Fast Track in Engineering

Fast-paced development

Nick Brooks, ME’12

With plans for a new high-rise municipal building in a Boston neighborhood in flux, planning and design firm Sasaki Associates needed a point person to keep the project on track. Nick Brooks, who earned his master’s degree in energy systems just down the street from the project at Northeastern, was an obvious choice for the post.

Success, says Brooks, depends on quickly gaining consensus among stakeholders, who in this case include city officials, neighbors, and the design team. If the project stalls, costly delays follow.

“While trial by fire is often the standard when you first start out, it doesn’t necessarily yield the best outcomes,” Brooks says. He’s glad Northeastern’s Gordon Engineering Leadership Program taught him the problem-solving and leadership skills most people develop over the course of years.

Advancing clinical products

Matthew Dickman, E’07, ME’08

Clinicians know what they want a medical product to do, but it takes an engineer to get the latest devices to market. That’s where Matthew Dickman comes in.

Working as medical science liaison for Massachusetts-based NeuroLogica, Dickman helps develop the latest medical-imaging technologies by bridging the gap between the healthcare professionals who use medical products and the engineers who design them. It’s a post he reached just four years after joining the company at the entry level.

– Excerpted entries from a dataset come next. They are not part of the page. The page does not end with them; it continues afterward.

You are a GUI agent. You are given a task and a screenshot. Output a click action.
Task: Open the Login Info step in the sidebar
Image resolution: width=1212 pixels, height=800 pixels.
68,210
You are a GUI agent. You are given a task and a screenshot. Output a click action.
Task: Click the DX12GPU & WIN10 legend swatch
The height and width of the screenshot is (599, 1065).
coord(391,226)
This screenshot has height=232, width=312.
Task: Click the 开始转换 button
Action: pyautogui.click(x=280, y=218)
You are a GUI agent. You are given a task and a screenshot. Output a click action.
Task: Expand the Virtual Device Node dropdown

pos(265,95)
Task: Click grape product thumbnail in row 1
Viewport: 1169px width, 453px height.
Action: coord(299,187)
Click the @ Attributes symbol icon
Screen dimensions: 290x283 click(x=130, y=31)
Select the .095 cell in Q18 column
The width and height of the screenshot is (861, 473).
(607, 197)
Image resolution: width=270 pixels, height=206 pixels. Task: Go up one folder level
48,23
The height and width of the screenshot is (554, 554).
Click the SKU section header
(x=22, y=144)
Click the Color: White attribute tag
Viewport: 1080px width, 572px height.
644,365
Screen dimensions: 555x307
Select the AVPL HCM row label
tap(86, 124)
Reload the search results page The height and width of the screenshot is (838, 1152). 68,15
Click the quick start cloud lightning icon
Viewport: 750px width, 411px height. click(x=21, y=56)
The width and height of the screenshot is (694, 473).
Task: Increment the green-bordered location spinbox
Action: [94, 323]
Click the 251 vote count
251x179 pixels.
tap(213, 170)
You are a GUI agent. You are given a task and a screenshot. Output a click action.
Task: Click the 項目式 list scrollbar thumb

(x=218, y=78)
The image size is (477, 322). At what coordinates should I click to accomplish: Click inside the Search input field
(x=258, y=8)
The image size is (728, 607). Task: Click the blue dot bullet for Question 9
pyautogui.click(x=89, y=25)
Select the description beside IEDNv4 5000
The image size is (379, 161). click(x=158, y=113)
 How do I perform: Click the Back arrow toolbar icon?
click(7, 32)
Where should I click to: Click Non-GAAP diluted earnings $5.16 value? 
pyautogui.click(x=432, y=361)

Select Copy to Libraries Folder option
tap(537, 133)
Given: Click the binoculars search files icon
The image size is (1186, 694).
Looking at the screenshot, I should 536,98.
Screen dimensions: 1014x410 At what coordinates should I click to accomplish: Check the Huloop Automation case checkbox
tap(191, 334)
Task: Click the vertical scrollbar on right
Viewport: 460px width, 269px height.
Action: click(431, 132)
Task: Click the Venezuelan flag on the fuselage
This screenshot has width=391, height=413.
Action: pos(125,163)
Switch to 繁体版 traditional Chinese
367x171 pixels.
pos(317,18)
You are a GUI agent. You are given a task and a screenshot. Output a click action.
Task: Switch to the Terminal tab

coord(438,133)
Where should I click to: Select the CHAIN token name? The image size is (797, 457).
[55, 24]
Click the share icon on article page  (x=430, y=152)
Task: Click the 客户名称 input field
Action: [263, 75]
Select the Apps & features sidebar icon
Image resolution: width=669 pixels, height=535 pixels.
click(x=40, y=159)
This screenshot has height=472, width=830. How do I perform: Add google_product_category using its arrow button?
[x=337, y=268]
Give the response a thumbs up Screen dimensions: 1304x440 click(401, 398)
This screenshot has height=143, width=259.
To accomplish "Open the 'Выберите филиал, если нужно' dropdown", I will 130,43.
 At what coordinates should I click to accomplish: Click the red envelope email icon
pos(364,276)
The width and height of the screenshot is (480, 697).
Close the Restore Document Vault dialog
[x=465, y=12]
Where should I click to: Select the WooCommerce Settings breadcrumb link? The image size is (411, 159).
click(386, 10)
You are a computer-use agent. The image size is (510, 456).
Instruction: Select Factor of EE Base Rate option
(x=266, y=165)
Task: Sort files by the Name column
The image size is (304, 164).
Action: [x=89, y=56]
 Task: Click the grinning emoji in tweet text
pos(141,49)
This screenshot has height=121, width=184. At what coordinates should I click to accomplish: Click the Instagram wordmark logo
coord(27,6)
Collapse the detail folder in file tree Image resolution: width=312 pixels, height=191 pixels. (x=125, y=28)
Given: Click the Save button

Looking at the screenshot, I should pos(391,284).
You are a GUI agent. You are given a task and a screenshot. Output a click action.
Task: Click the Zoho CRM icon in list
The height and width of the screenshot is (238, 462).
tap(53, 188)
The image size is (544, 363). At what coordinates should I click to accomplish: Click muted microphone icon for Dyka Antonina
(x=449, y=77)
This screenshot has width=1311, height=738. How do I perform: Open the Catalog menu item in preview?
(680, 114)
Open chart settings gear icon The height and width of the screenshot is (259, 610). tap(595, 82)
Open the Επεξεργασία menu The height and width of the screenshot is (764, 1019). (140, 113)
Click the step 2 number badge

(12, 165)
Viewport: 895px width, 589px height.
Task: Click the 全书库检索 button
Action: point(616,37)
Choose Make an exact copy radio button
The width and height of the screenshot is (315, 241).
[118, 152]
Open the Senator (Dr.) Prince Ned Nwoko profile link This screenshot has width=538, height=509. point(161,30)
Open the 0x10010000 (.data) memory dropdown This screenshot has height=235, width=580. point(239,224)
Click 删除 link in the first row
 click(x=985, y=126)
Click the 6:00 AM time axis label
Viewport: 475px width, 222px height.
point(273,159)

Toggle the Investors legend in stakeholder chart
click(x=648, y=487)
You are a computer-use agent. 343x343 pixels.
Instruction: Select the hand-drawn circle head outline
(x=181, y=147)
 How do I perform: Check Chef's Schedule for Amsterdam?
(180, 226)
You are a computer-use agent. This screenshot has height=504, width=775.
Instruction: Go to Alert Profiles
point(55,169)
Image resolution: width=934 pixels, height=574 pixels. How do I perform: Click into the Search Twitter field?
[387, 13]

And he’s not just shepherding NeuroLogica’s products to market; he developed a neurosurgery instrument in the Gordon Engineering Leadership Program that’s being considered for FDA testing.

 

Early leadership

Danielle Doane, E’08, ME’10

The testing of national security technologies requires months of planning, coordination with multiple government agencies, and an unwavering focus on the end goal—the kind of work assigned to a senior engineer.

But California’s Lawrence Livermore National Laboratory decided to trust Danielle Doane, one of its newest employees, with the job. The mechanical engineer was tasked with overseeing large-scale munitions tests for the lab’s Defense Technologies Engineering Division.

Her finely honed leadership skills come from her time as a Gordon Fellow, surprising even her. “I was able to accomplish more in that year than I ever imagined I could,” she says.